Country music wouldn’t exist without hardship. Classic artists in the genre are loved for their ability to lean into that pain and turn it into something golden, and Candice Ryan is one such artist. Her voice carries the undeniable authenticity of someone who has experienced the full spectrum of heartache––and lived to tell the tale.  


Born in Edmonton, Alberta, to a Métis family descended from the Michel First Nation, with deep roots in the land, a young Candice began singing before she could walk. While her mother loved everything from country to metal and her father listened to blues and classic rock, Candice absorbed it all. Her talents were clear from an early age: she dreamt of being a backup singer to a powerhouse like Mariah Carey or Whitney Houston, playing the part in her living room with a second-hand guitar and a karaoke machine. After winning a singing competition in 2008, she made her performance debut on the Big Valley Jamboree’s main stage––and found herself singing for 10,000 screaming music fans. Feeling truly at home for the first time, it was a moment of clarity that would change her life.

**EXTRACTED DATA:**
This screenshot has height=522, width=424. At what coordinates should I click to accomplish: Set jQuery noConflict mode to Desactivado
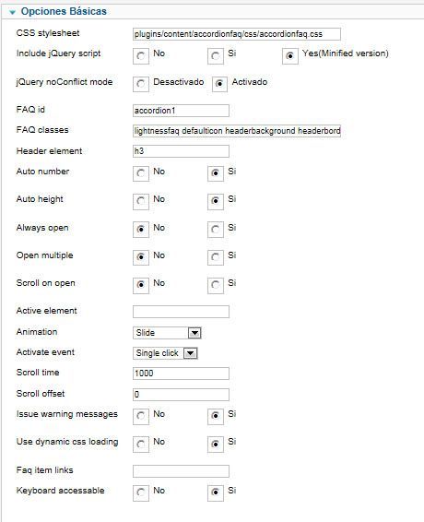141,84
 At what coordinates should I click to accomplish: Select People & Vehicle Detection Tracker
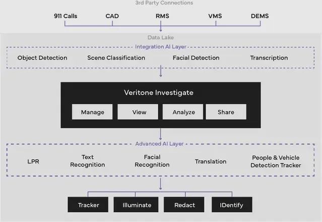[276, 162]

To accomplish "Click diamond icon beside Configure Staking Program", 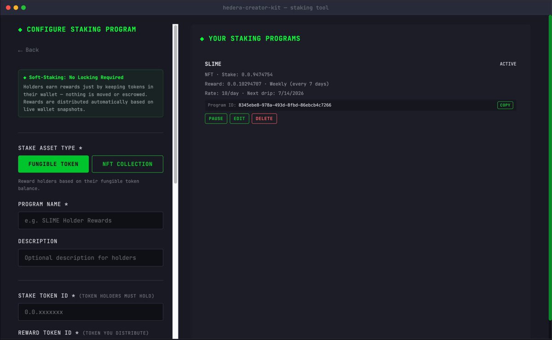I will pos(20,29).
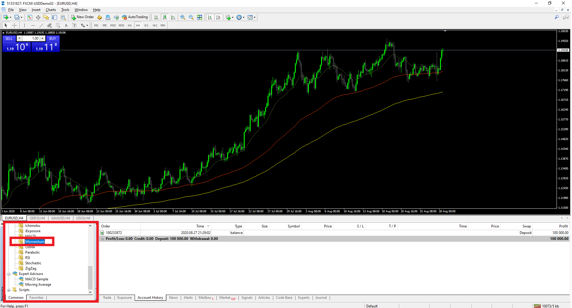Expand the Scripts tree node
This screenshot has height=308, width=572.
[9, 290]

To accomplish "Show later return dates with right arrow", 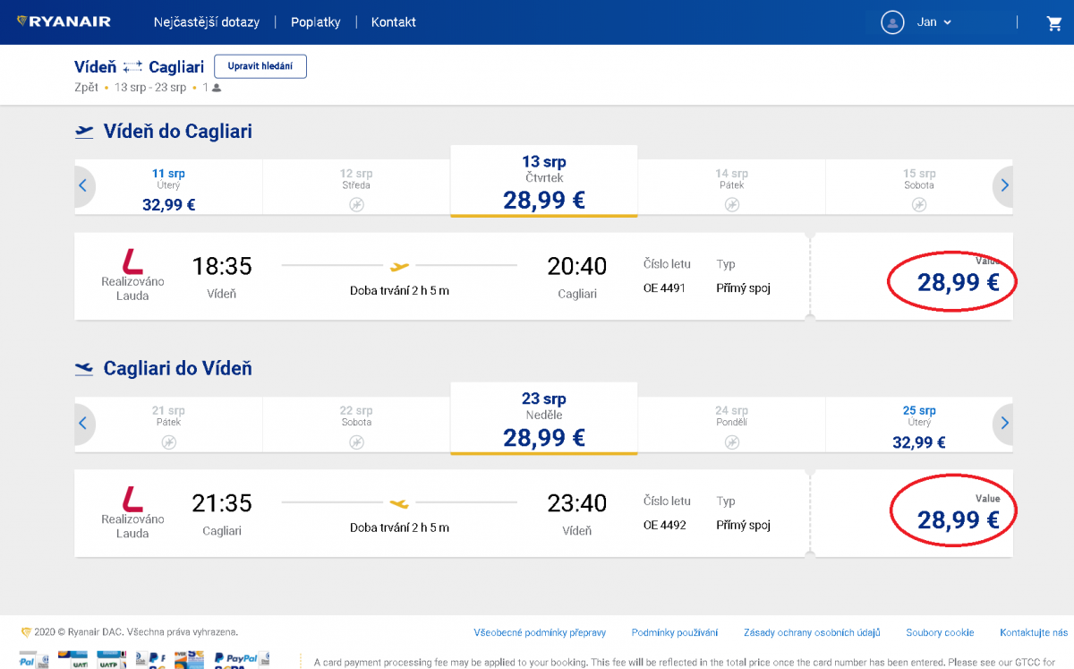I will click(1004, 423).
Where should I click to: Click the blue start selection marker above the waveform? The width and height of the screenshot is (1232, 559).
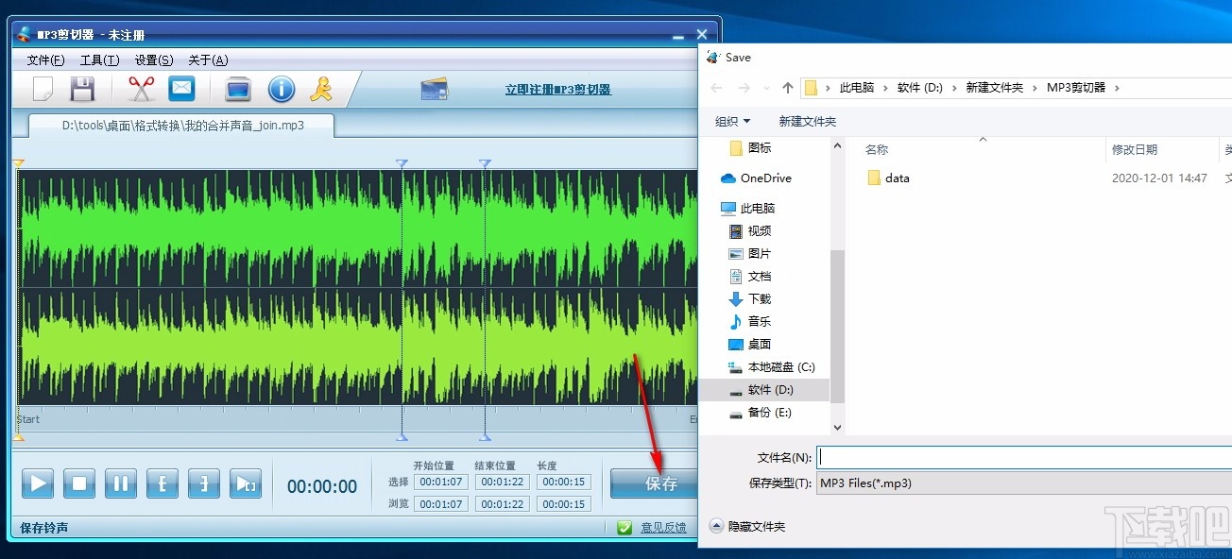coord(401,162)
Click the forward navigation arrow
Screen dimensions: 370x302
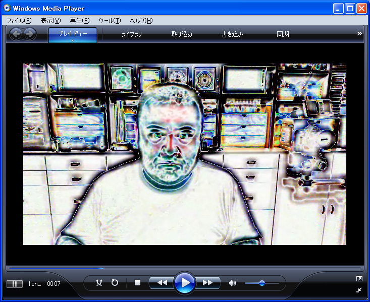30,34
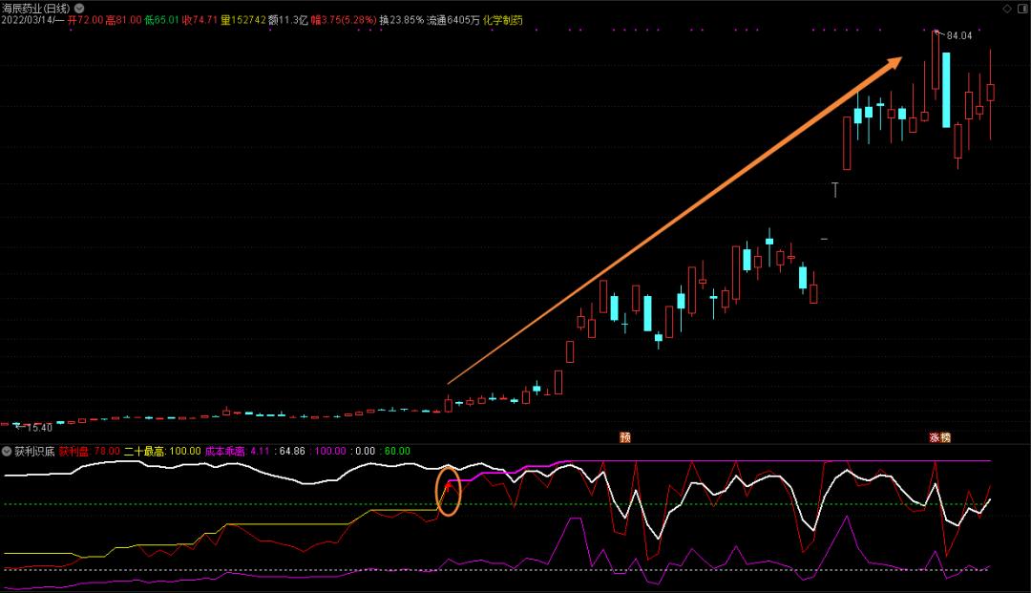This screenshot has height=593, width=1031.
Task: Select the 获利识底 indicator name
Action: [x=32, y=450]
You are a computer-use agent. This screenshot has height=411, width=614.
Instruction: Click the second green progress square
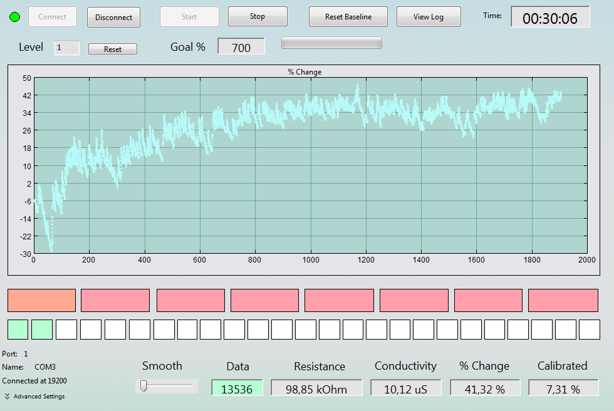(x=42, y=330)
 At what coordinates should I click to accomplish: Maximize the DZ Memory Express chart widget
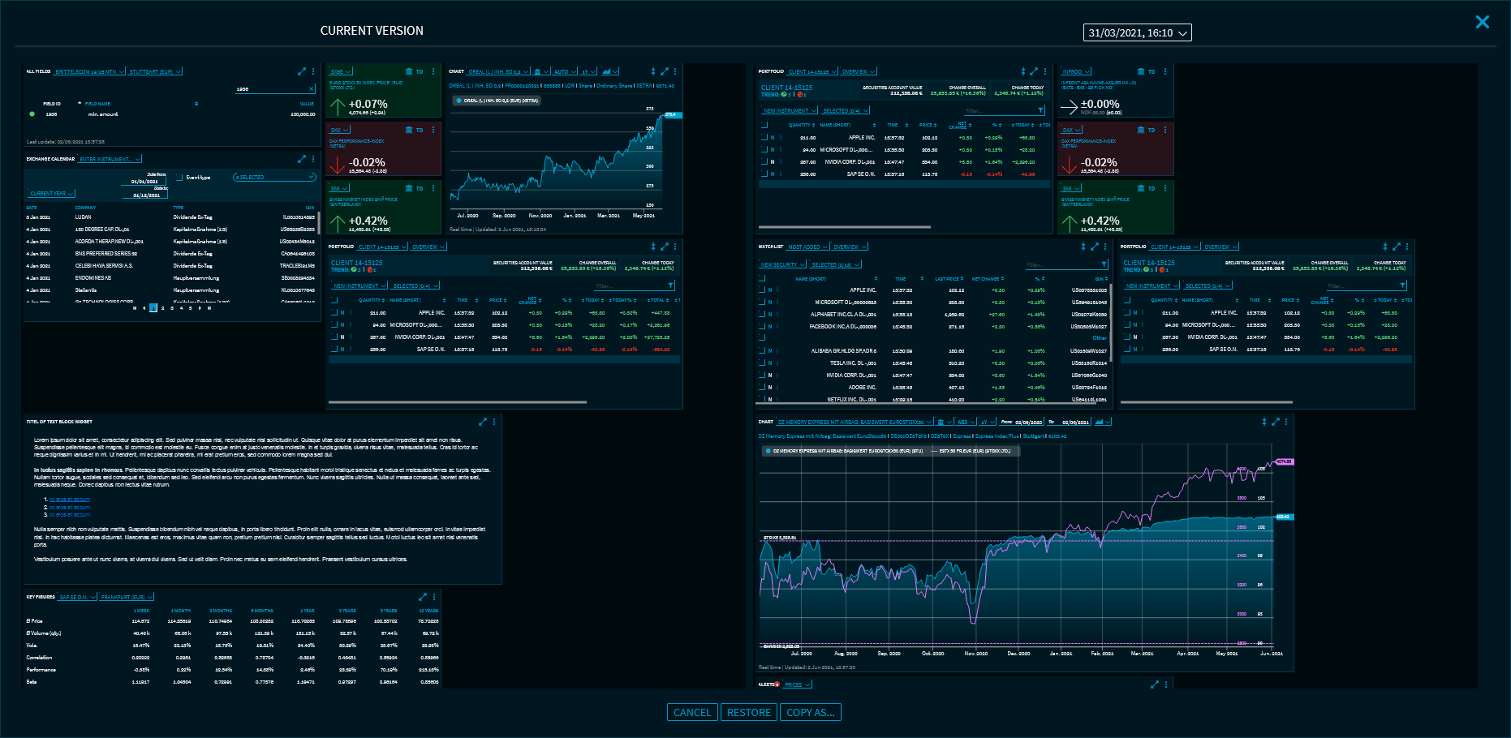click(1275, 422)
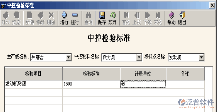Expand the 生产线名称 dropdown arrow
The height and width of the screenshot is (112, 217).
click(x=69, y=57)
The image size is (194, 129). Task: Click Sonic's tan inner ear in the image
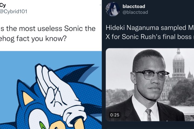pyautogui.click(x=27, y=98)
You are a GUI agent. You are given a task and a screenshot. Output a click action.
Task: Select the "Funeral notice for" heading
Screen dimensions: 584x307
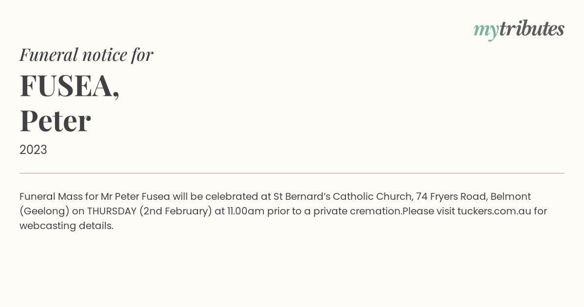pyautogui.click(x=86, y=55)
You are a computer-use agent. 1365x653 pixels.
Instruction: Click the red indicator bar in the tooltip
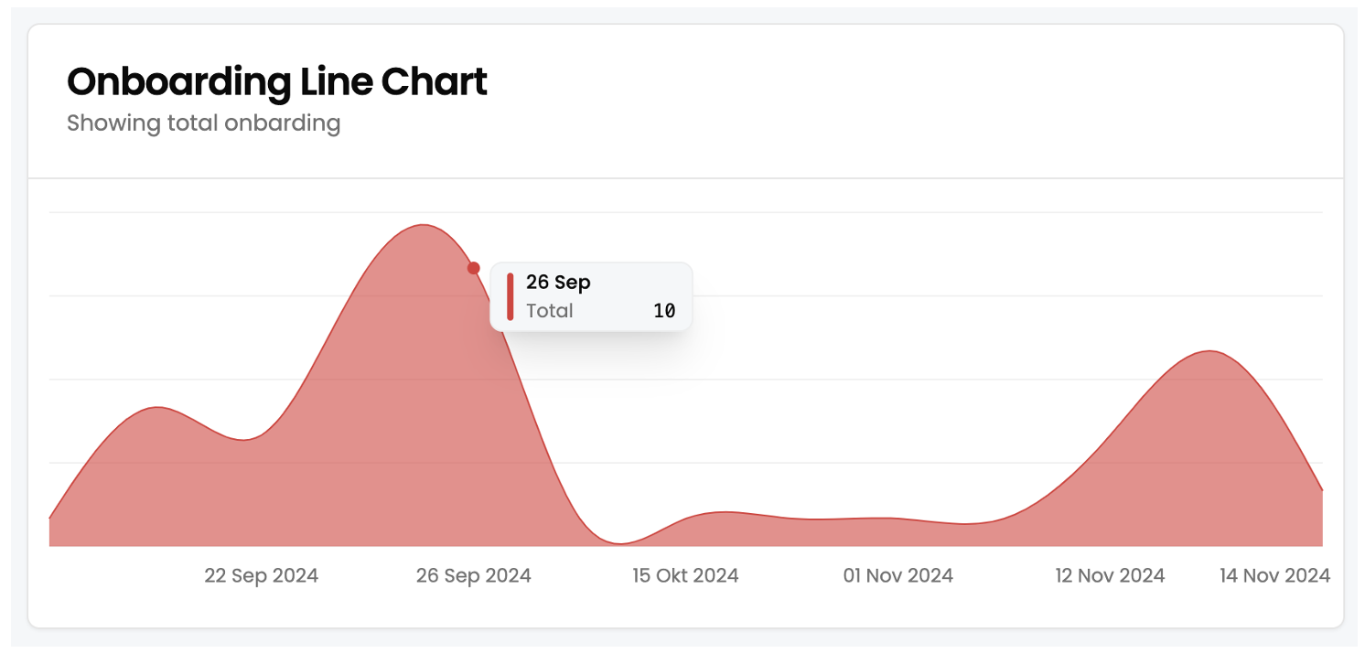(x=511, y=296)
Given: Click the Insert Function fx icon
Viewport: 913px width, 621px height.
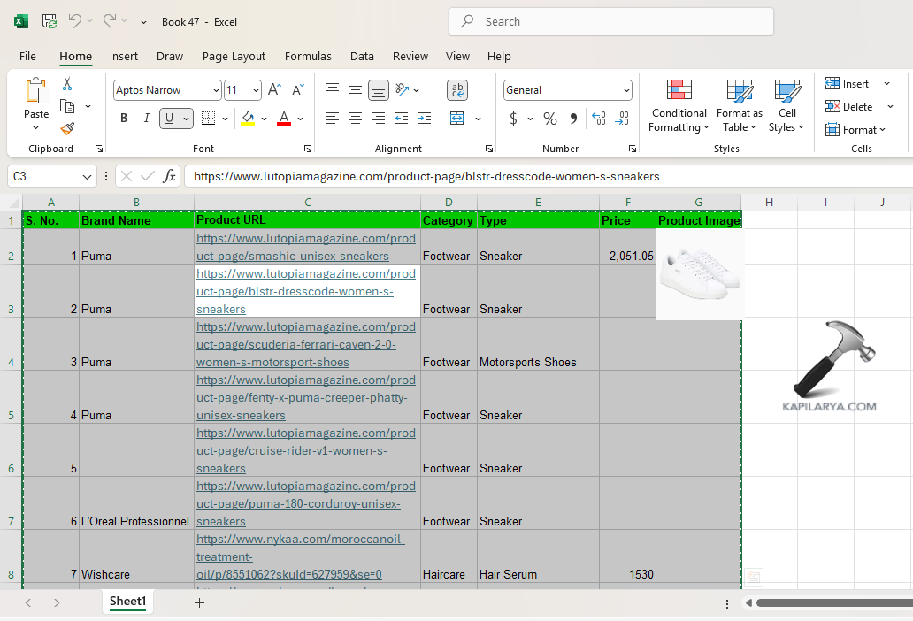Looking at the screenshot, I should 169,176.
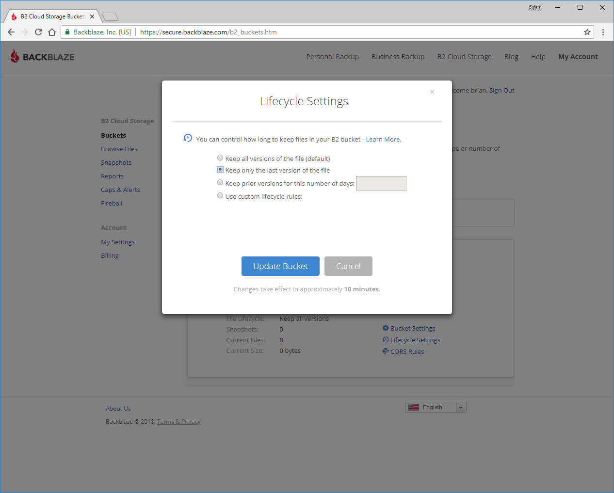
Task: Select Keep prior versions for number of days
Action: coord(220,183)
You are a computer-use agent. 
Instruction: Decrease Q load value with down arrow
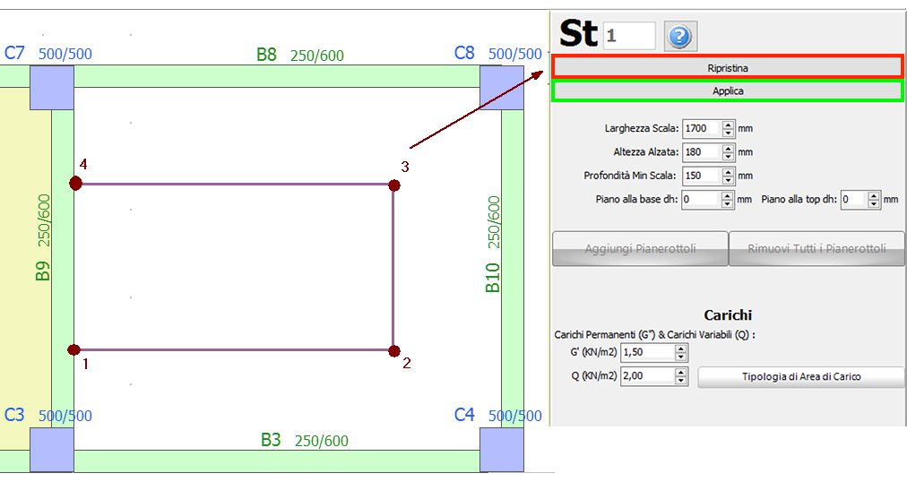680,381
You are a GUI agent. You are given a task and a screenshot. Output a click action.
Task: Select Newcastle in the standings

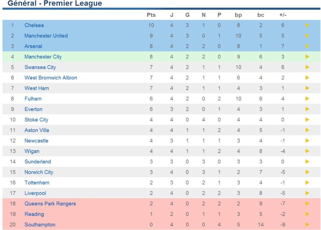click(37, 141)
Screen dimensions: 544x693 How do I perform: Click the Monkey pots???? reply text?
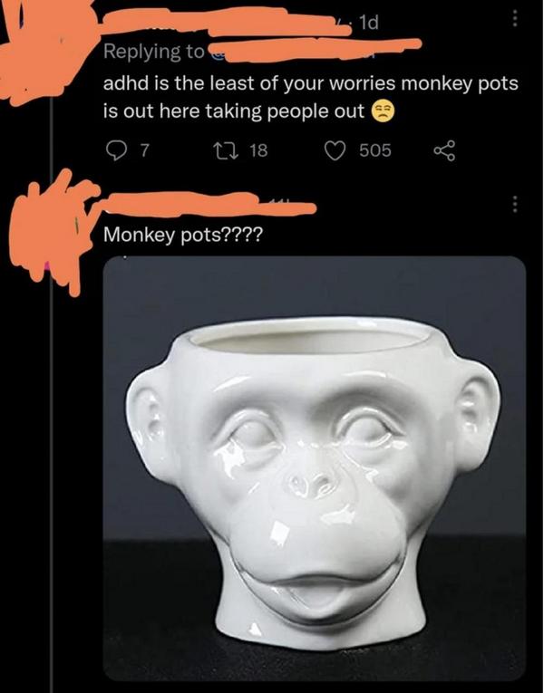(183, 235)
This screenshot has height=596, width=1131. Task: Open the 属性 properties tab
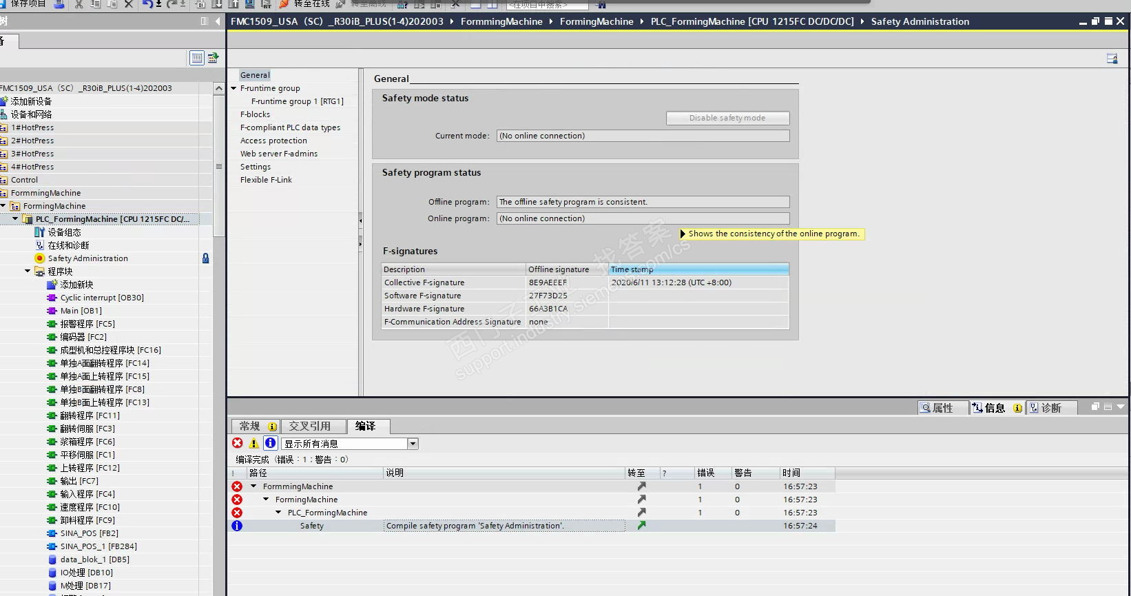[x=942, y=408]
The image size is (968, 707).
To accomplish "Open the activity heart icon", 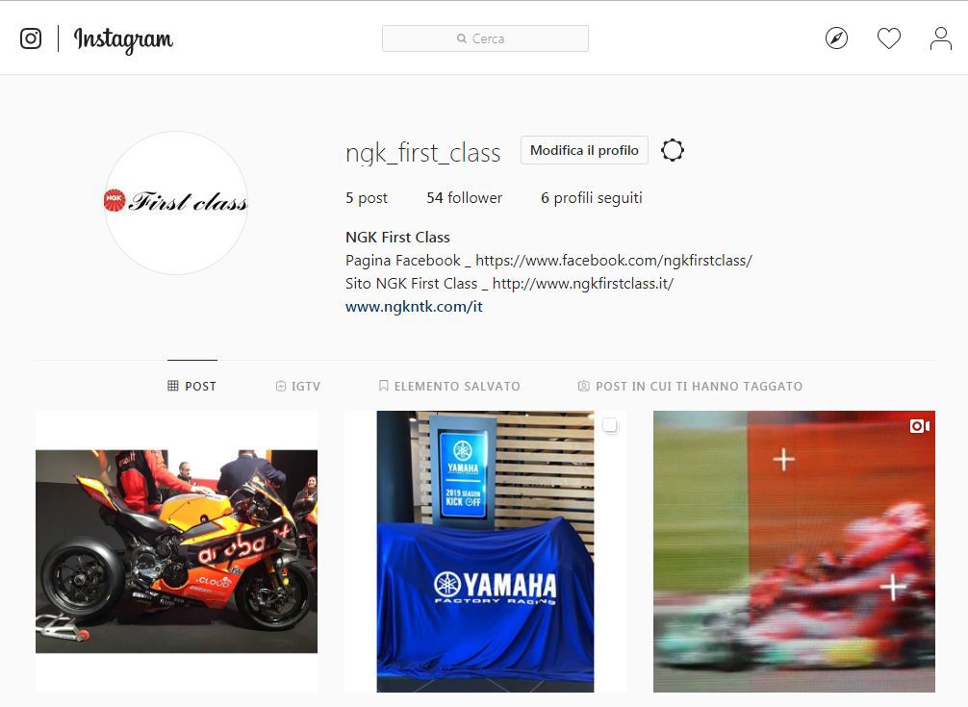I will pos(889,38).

**DIRECTIONS FOR THIS TASK:**
Could you restate the Candice Ryan profile, beginning at the words "Born in Edmonton, Alberta, to" and stopping after "change her life.", with "second-hand guitar" swapped for "borrowed guitar"?

**YOUR SOLUTION:**
Born in Edmonton, Alberta, to a Métis family descended from the Michel First Nation, with deep roots in the land, a young Candice began singing before she could walk. While her mother loved everything from country to metal and her father listened to blues and classic rock, Candice absorbed it all. Her talents were clear from an early age: she dreamt of being a backup singer to a powerhouse like Mariah Carey or Whitney Houston, playing the part in her living room with a borrowed guitar and a karaoke machine. After winning a singing competition in 2008, she made her performance debut on the Big Valley Jamboree’s main stage––and found herself singing for 10,000 screaming music fans. Feeling truly at home for the first time, it was a moment of clarity that would change her life.